_EXERCISE OBJECTIVE_
Within the material below, how many lines carry the word "will"? State only the number.

_DATA FOR PROCESSING_

════════════════════

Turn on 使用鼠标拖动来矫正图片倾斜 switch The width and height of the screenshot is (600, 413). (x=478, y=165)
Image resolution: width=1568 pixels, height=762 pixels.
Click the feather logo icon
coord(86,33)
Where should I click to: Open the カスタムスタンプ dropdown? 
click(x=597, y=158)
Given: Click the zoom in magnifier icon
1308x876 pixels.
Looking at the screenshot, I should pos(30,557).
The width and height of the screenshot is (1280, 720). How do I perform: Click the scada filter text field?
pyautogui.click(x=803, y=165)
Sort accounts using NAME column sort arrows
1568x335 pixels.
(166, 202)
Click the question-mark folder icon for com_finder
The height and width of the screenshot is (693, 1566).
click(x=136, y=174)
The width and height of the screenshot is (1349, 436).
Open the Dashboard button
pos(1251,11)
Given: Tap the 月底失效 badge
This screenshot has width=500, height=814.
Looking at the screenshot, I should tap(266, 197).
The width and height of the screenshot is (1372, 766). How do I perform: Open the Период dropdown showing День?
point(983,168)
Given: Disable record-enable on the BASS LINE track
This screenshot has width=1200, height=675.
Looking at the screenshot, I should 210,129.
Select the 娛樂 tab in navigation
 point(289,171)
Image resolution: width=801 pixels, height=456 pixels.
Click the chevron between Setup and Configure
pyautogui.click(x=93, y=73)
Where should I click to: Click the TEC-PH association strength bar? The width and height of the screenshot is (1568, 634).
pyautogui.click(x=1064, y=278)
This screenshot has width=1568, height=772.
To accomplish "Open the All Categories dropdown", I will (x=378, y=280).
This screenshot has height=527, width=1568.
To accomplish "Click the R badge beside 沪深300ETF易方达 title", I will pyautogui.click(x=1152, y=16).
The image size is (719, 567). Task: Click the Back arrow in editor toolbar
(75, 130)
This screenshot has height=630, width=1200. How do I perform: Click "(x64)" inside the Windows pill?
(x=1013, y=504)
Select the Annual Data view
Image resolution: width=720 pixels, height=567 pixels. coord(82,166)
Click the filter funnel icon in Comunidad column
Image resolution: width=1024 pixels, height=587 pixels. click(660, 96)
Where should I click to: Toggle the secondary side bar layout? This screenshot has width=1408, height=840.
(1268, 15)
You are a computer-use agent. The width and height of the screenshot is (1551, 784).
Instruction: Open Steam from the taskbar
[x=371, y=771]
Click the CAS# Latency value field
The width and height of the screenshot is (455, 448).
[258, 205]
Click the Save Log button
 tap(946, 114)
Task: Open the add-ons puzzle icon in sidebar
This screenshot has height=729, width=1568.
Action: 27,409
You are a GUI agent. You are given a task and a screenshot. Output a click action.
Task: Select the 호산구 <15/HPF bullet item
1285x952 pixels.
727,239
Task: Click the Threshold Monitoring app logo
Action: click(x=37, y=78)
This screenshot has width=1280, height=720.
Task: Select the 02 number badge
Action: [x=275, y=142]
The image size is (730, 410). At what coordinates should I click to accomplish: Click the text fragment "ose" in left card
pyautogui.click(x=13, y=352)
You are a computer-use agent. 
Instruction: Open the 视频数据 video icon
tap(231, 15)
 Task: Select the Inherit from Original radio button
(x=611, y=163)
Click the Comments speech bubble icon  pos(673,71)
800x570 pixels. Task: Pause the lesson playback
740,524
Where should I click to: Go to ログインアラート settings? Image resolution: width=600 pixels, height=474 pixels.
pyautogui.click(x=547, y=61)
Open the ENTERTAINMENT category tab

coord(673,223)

════════════════════

_EXPECTED ANSWER_
2